2015, Vol. 46
引用本文 | doi: 10.7501/j.issn.0253-2670.2015.21.020 |
2. 生物能源持续开发利用教育部工程研究中心, 云南 昆明 650500;
3. 云南师范大学-台湾新竹清华遗传-环境互作联合实验室, 云南 昆明 650500
,
LI Yue1,3,
LAI Si-chen1,
MU Jia1,3,
YING Yu-xiang1,2,
YAN Sheng-Qi1,3,
ZHANG Yun-feng1,2,3
2. Engineering Research Center of Biological Energy Development and Utilization, Ministry of Education, Kunming 650500, China;
3. Join-Laboratory of YNNU-NTHU for Genetic & Environment Interaction, Kunming 650500, China
灯盏花又名灯盏细辛,为菊科(Compositae)飞蓬属Erigeron L. 植物短葶飞蓬Erigeron breviscapus (Vant.) Hand. -Mazz.,广泛分布于我国西南的高山、亚高山地区,尤以云南较多,资源量占全国95%以上[1]。云南的苗、壮、白、彝、傈僳等民族均有利用该植物的历史,以全草入药,用于感冒头痛、牙痛、胃痛、风湿疼痛、脑血管性头痛、瘫痪、骨髓炎、慢性气管炎等[2]。灯盏花临床上主要用于治疗高血压、脑栓塞、冠心病、心绞痛、心肌缺血等[3],被列为我国治疗心血管疾病临床用药的基本药物。近年来,由于生境恶化,外加野生资源的过度采挖,导致野生资源面临枯竭,虽人工栽培已解决灯盏花的资源供应瓶颈。但鉴于对灯盏花遗传学背景了解的匮乏,导致栽培灯盏花在育种方面滞后,使得栽培灯盏花在有效组分量、产量、抗性上极不稳定。对其遗传背景的了解,不仅有助于阐述灯盏花药材道地性的形成机制,也有助于资源的评价及分子辅助育种。基于二代测序技术的转录组测序,由于具高通量、精确性高、低成本、高敏感度等优点,可不需了解其全基因组背景下,通过测序结果与模式植物的数据库比对,掌握非模式生物基因组的基本信息及其表达状况,目前已成为转录本结构、转录本结构变异、基因表达水平、非编码区域功能、低丰度全新转录本,甚至是基因调控网络构建的重要手段[4, 5, 6, 7, 8, 9]。在模式生物酿酒酵母Saccharomyces cerevisiae[10]、裂殖酵母Fission yeast[11]、拟南芥Arabidopsis thaliana L.[12]、小鼠[13]、人[14]中广泛运用,在非模式生物的药用植物中,目前在银杏Ginkgo biloba L.[15]、虎杖Polygonum cuspidatum Sieb. et Zucc.[16]、罗汉果Siraitia grosvenorii (Swingle) C. Jeffrey ex A. M. Lu & Zhi Y. Zhang[17]、铁皮石斛Dmdrobium officinale Kimura et Migo和人参Panax ginseng C. A. Meyer[18]等也用于有效成分生物合成途径的研究。灯盏花的黄酮类及咖啡酸酯量与土壤中N、P、K量具有明显的相关性,与全N量呈显著的负相关[19, 20]。本研究在对低氮胁迫的灯盏花全植转录组测序文库构建的基础上,利用Illumina HiSeqTM 2000测序平台株进行转录组文库测序,以期获得灯盏花的低氮胁迫响应机制,发掘与黄酮类化合物合成途径相关的基因,为下一步灯盏花分子遗传图的构建及分子辅助育种奠定基础。

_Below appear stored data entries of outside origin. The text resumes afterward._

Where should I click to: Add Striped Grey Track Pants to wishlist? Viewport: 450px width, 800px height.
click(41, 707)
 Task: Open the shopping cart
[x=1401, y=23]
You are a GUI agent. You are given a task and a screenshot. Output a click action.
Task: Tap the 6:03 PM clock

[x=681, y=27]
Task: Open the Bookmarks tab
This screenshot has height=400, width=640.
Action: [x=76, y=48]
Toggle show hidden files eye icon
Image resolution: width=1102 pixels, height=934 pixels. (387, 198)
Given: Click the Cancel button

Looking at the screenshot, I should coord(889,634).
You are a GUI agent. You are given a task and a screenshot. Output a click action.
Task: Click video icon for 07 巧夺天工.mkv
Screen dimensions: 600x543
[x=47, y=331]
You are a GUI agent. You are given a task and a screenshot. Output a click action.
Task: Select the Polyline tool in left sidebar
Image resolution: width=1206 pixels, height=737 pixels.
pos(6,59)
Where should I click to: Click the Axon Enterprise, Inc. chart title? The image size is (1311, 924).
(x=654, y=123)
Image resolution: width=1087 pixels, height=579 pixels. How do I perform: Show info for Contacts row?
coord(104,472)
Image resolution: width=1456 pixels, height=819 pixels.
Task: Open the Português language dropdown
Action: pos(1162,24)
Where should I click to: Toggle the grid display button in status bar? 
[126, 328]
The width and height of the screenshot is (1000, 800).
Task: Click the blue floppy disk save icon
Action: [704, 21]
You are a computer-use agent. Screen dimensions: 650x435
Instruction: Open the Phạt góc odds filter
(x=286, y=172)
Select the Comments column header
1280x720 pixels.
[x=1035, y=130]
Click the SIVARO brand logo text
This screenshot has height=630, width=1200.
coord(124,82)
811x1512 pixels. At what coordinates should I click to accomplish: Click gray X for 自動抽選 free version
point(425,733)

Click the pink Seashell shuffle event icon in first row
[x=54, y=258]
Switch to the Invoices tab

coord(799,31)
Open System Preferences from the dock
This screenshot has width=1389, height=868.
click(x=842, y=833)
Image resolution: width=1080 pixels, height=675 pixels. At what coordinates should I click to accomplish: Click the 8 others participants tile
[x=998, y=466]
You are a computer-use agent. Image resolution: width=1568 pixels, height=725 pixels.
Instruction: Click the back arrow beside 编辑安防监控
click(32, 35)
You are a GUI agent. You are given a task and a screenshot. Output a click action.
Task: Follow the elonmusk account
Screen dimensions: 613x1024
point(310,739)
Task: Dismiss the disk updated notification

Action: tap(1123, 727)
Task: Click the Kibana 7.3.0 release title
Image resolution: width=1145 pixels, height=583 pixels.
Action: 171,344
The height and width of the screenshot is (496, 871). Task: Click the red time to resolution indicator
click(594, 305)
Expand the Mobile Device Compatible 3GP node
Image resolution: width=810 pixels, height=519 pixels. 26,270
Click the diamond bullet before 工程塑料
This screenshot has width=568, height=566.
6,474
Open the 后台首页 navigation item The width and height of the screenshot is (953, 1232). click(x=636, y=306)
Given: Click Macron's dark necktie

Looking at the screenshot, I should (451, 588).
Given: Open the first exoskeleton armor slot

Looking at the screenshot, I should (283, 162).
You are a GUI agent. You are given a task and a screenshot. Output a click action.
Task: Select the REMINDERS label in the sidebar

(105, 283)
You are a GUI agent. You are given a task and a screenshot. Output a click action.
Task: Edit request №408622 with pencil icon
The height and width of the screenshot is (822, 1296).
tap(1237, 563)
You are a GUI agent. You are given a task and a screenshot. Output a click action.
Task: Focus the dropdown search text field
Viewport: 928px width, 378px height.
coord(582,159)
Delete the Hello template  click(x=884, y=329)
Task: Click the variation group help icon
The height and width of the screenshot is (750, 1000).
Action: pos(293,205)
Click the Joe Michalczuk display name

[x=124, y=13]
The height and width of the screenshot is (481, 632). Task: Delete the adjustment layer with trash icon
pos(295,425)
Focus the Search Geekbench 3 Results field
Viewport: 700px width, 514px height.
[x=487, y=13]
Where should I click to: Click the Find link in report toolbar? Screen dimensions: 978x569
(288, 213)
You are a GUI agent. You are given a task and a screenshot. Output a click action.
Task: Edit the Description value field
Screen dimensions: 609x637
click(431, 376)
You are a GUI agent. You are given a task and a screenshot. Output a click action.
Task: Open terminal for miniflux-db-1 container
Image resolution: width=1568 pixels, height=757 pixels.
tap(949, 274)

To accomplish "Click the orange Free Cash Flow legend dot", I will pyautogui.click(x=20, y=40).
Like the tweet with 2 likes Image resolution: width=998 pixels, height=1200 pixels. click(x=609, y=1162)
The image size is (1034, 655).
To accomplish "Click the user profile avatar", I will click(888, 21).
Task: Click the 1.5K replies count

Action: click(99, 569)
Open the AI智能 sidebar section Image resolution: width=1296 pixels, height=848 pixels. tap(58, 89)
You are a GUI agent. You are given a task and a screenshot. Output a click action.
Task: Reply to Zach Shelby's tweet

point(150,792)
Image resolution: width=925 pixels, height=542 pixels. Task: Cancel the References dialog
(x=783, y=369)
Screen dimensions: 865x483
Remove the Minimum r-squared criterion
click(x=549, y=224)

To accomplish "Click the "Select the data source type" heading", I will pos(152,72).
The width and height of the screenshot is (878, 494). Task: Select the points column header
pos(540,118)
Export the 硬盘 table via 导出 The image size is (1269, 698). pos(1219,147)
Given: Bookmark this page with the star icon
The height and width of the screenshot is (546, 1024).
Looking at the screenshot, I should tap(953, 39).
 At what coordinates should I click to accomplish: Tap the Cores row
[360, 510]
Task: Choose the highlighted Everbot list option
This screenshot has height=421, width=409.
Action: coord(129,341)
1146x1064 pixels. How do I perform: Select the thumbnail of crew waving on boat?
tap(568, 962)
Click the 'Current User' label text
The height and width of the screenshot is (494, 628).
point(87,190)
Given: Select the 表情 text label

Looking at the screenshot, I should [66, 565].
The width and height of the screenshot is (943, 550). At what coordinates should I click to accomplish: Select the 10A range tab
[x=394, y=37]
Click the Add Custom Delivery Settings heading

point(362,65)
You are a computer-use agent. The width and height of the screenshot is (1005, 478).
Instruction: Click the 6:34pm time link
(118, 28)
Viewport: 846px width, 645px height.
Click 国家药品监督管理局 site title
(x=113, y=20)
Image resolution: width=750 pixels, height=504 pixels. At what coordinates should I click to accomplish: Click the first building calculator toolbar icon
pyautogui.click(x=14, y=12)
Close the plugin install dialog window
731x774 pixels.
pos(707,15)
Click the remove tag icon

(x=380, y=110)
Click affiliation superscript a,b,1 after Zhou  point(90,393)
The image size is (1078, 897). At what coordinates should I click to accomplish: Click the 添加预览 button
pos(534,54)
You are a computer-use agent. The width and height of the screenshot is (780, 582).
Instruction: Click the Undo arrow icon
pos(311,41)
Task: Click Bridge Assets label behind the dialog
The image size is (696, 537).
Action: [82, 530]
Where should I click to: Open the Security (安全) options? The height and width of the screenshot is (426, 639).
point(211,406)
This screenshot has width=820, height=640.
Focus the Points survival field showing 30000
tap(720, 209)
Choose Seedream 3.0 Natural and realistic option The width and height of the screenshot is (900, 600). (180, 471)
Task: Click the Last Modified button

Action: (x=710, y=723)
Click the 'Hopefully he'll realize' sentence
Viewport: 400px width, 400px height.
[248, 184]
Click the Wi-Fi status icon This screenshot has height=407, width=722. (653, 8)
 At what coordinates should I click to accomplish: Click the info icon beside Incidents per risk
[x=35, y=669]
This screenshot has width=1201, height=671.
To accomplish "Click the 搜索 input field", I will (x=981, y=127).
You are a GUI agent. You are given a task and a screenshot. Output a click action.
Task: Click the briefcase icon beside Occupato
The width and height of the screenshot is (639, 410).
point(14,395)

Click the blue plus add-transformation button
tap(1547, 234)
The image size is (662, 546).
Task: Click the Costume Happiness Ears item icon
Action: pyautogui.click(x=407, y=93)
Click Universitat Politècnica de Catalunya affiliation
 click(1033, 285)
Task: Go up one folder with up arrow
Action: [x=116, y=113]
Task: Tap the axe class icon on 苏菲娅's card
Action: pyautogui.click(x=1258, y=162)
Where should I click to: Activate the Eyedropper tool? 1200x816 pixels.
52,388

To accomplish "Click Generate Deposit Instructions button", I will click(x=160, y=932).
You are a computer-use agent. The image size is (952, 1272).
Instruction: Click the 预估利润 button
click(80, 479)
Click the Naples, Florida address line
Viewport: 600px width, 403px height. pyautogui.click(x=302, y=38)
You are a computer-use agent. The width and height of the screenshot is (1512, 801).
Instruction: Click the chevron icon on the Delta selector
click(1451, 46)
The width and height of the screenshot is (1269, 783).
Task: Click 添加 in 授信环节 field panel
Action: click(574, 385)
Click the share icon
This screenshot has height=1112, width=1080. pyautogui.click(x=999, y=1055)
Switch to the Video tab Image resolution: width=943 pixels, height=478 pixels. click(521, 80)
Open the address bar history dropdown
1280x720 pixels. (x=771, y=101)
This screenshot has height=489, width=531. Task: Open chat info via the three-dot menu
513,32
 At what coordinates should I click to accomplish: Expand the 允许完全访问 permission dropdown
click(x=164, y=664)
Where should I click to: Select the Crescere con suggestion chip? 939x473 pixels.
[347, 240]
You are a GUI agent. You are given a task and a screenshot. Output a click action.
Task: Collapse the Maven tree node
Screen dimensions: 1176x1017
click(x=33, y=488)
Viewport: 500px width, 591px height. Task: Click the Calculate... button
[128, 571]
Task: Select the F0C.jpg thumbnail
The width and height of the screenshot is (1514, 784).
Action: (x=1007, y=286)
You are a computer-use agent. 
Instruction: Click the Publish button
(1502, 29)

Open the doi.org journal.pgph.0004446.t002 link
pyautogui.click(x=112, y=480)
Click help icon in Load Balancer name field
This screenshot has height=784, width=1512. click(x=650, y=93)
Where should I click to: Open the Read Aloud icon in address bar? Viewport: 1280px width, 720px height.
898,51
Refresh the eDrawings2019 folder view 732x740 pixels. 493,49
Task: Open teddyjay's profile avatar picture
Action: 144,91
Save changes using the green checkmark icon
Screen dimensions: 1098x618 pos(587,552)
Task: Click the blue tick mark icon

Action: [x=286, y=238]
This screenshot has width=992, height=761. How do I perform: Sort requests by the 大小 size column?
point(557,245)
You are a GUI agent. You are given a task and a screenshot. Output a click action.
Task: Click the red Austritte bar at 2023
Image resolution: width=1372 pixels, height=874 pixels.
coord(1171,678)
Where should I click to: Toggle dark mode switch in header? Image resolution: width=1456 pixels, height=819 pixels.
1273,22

1 材料与方法 1.1 材料及处理材料为云南师范大学-台湾新竹-清华遗传环境互作联合实验室培养的无菌苗,经笔者鉴定为短葶飞蓬Erigeron breviscapus (Vant.) Hand. -Mazz. 的幼苗(原始材料采集于云南丘北,实验室编号为E6)。以MS培养基为基本培养基,培养条件:25 ℃、2 000 lx、光周期16 h光照/8 h黑暗。实验中,首先将无菌丛生苗转入生根培养基进行培养,18~20 d后,当丛生苗长出约1 cm的根时,选取长势相近的灯盏花生根苗,分别转入正常对照组(CK)和低氮处理组(LN)培养基中进行培养,培养条件与无菌苗培养相同。CK培养基N素量为60 mmol/L,LN培养基的N量降为CK的75%(45 mmol/L),其他条件相同。培养14 d后,分别随机从CK和LN培养瓶中选取植株各15株,鲜质量约500 mg,液氮速冻后于−80 ℃冰箱保存备用。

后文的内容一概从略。